Discovery machine at work
Since the Nobel Prize, Horvitz has studied the nervous system using the same strategy that had been so successful in deciphering the mechanism of programmed cell death. His approach, he says, begins with traditional genetics. Researchers expose worms to mutagens and observe their behavior. When they see an interesting change, they identify the mutation and try to link the gene to the nervous system to understand how it affects behavior.

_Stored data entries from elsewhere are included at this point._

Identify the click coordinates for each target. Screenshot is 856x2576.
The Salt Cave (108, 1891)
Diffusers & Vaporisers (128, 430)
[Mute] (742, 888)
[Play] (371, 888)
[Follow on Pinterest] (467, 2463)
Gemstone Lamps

“We make no assumptions,” he says. “We let the animal tell us the answer.”
While Horvitz continues to demonstrate that basic research using simple organisms produces invaluable insights about human biology and health, there are other forces at work in his lab. Horvitz maintains a sense of wonder about life and is undaunted by big questions.
For instance, when Bhatla came to him wanting to look for evidence of consciousness in worms, Horvitz blinked but didn’t say no. The science Bhatla proposed was novel, and the question
was intriguing. Bhatla pursued it. But, he says, “It didn’t work.”
So Bhatla went back to the drawing board. During his earlier experiments, he had observed that worms would avoid light, a previously known behavior. But he also noticed that they immediately stopped feeding. The animals had provided a clue. Bhatla went on to discover that worms respond to light by producing hydrogen peroxide, which activates a taste receptor.
In a sense, worms taste light, a wonder of biology no one could have predicted.
Some years ago, the Horvitz lab made t-shirts displaying a quote from the philosopher Friedrich Nietzsche: “You have made your way from worm to man, and much within you is still worm.”
The words have become an informal lab motto, “truer than Nietzsche could everhave imagined,” says Horvitz. “There’s still so much mystery, particularly about the brain, and we are still learning from the worm.”